**TASK BRIEF:** Revise the passage on the FDA's nanotechnology guidance. Rewrite everything from "BIO also wants" down to "and regulatory affairs.", replacing "binders" with "thickeners".

BIO also wants FDA to include biopersistence as a key criterion for defining nanomaterials. Additionally, it asked the agency to exempt from the guidance inert ingredients that meet the requirements for nanotechnology, such as lubricants, binders, fillers, disintegrants, colorants, buffering agents, and coatings. It also asked the agency to clarify the scope of pharmaceutical products involving nanotech that would be subject to the guidance.
“In the pharmaceutical area, a variety of very different pharmaceutical systems or products such as micelles, polymer systems, liposomes, therapeutic monoclonal antibodies, emulsions, suspensions, crystalline particles, etc., contain nanoscale particles, but most are not considered to be ‘nanomaterials,’” noted Andrew J. Emmett, BIO’s managing director, science, and regulatory affairs.
GlaxoSmithKline (GSK) said FDA should urge nanotech companies to address the possibility of nanomaterials, especially insoluble nanoparticles, being absorbed across the GI tract. This could occur both in solution following solubilization from a nanoparticle construct or via intestinal phagocytosis, which would lead to further distribution throughout the body than for conventional micro-sized material.
“An indication that applicants should demonstrate a knowledge of the absorption mechanisms that the nanomaterial will be subjected to within the body and the breakdown or otherwise of the material once within the body, would in our opinion add to the guidance document,” wrote Bekki Komas, GSK’s director for CMC advocacy and global pre-approval, CMC global regulatory affairs.

**DATASET EXTRACT:**
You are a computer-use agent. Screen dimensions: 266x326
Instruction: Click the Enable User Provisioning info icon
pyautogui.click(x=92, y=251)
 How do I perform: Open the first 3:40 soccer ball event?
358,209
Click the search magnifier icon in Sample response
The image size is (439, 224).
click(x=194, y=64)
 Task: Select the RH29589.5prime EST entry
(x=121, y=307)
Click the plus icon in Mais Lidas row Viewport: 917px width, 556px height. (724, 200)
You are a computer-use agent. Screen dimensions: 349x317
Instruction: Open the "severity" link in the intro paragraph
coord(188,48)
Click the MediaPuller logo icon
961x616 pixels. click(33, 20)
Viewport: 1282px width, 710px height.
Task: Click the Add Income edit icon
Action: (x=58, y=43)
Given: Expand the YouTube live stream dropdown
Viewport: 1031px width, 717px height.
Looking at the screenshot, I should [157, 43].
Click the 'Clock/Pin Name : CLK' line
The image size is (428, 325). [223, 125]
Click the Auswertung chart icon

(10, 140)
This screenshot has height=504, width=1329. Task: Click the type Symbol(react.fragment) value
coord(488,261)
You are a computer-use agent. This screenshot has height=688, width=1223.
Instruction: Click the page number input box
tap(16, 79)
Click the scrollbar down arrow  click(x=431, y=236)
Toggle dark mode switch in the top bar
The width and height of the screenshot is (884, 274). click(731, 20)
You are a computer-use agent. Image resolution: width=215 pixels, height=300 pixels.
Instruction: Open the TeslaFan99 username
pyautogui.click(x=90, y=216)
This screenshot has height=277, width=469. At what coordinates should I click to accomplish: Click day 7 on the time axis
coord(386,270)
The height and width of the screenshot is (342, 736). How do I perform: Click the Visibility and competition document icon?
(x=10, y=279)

**ANSWER TO THE EXERCISE:**
BIO also wants FDA to include biopersistence as a key criterion for defining nanomaterials. Additionally, it asked the agency to exempt from the guidance inert ingredients that meet the requirements for nanotechnology, such as lubricants, thickeners, fillers, disintegrants, colorants, buffering agents, and coatings. It also asked the agency to clarify the scope of pharmaceutical products involving nanotech that would be subject to the guidance.
“In the pharmaceutical area, a variety of very different pharmaceutical systems or products such as micelles, polymer systems, liposomes, therapeutic monoclonal antibodies, emulsions, suspensions, crystalline particles, etc., contain nanoscale particles, but most are not considered to be ‘nanomaterials,’” noted Andrew J. Emmett, BIO’s managing director, science, and regulatory affairs.